# Minimum Spanning Tree

{% hint style="info" %}

#### What is Spanning Tree ?

Given an undirected and connected graph *`G = (V, E)`*, a spanning tree of the graph *`G`* is a tree that spans *`G`*(that is, it includes every vertex of *`G`*) and is a subgraph of *`G`*(every edge in the tree belongs to *`G`*)
{% endhint %}

* The cost of the spanning tree is the sum of the weights of all the edges in the tree. There can be many spanning trees.
* Minimum spanning tree is the spanning tree where the cost is minimum among all the spanning trees.
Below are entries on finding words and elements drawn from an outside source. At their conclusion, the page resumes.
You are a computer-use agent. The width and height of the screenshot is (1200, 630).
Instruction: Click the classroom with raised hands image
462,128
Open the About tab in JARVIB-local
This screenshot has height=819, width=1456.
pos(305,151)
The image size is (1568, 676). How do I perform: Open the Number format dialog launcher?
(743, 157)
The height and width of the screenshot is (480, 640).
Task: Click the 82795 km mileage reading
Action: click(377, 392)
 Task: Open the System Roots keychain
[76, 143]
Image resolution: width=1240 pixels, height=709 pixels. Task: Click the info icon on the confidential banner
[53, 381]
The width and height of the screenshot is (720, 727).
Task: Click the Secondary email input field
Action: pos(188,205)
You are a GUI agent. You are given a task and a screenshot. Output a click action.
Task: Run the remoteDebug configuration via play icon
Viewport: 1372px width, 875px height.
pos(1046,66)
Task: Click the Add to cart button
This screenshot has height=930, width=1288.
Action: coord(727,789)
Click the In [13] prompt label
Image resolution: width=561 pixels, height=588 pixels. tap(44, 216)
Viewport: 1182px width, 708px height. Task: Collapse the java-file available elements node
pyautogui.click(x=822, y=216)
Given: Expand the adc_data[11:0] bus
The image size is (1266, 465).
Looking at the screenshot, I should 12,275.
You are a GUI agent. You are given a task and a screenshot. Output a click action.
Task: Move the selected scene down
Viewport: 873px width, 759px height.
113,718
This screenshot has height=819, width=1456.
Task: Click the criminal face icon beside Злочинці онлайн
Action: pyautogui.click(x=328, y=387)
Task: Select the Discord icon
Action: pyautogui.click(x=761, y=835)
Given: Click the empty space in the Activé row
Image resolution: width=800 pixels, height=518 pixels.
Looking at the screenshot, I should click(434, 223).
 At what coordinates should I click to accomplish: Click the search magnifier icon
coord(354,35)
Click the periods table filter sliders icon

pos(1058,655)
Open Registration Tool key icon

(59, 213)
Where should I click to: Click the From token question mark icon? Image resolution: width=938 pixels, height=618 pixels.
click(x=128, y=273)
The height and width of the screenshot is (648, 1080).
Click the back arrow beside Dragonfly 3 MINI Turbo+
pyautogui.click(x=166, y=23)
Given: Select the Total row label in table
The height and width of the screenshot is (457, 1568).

There also can be many minimum spanning trees.
* Minimum spanning tree has direct application in the design of networks. \
  It is used in algorithms approximating the **travelling salesman problem**, **multi-terminal minimum cut problem** and **minimum-cost weighted perfect matching**. Other practical applications are **Cluster Analysis**, **Handwriting recognition**, **Image segmentation** etc.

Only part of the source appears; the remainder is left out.